Mobil yang Ghista bawa akhirnya berhenti di depan MHD Bakery. Shiren sudah menunggu kedatangan mereka, dan menyambut dengan penuh semangat seperti biasanya. Ranti masuk lebih dulu ke dalam toko, sementara Shiren membantu Ghista menurunkan boks-boks kue dari bagian belakang mobil. Keduanya bekerja sama untuk membawa semua boks ke dalam toko. Beberapa karyawati segera menyusun kue-kue itu ke etalase dan Shiren mulai mencatat jumlahnya. Ghista mendekat pada Ranti yang tengah menikmati secangkir teh lemon hangat kesukaannya.
"Bagaimana, Bu? Ada yang kira-kira mau diubah atau ditambah pada toko ini?" tanya Ghista.
"Ibu rasa tidak perlu, Nak. Semuanya sudah sangat sesuai dengan yang Ibu impikan selama ini. Terima kasih ya, karena kamu selalu saja menjadikan Ibu sebagai prioritasmu. Ibu sangat bahagia karena bisa memiliki Putri seperti kamu," ucap Ranti, dengan tulus.
"Sama-sama, Bu. Itu sudah tugasku. Karena sejak kecil sampai sekarang, Ibu selalu membahagiakan aku. Maka dari itu, aku juga akan selalu membahagiakan Ibu, sebagai bentuk baktiku pada Ibu."
Pintu toko terbuka secara tiba-tiba, sosok Vika dan Theo terlihat di sana dengan raut wajah pucat dan gelisah. Mereka berdua pun mendekat ke arah Ghista dan Ranti.
"Loh, kenapa kalian kembali lagi? Harusnya kalian segera ke ...."
"Saga Rahaja mengalami kecelakaan, Bu Ghista. Kondisinya kritis dan kini sedang dirawat darurat di ICU Rumah Sakit Saint Carolus," potong Vika dengan cepat.
Ghista pun terdiam seketika.
"Kenapa tidak ada yang menghubungi keluarganya?" tanya Shiren, yang ikut mendengar berita itu.

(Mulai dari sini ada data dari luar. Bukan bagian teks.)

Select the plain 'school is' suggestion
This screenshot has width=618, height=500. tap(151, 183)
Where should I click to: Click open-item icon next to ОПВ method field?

"Widya Rahaja sedang keluar kota untuk berlibur, Istrinya entah berada di mana, dan Leo ... Leo ada bersama Saga Rahaja dan keadaannya jauh lebih parah," jawab Theo.
Ghista pun menatap ke arah Ranti.
"Ibu di sini dulu, ya. Nanti aku jemput," pesan Ghista, dengan perasaan yang kacau.
* * *
KAMU SEDANG MEMBACA
Jodoh Untuk Ibu
Romance[COMPLETED] Siapa yang telah berani memporak-porandakan hati Ibuku, diusianya yang sudah memasuki empat puluh lima tahun, dengan membuatnya jatuh cinta kembali dan tersenyum bahagia setelah bergelimang luka selama hampir separuh hidupnya terjalani? ...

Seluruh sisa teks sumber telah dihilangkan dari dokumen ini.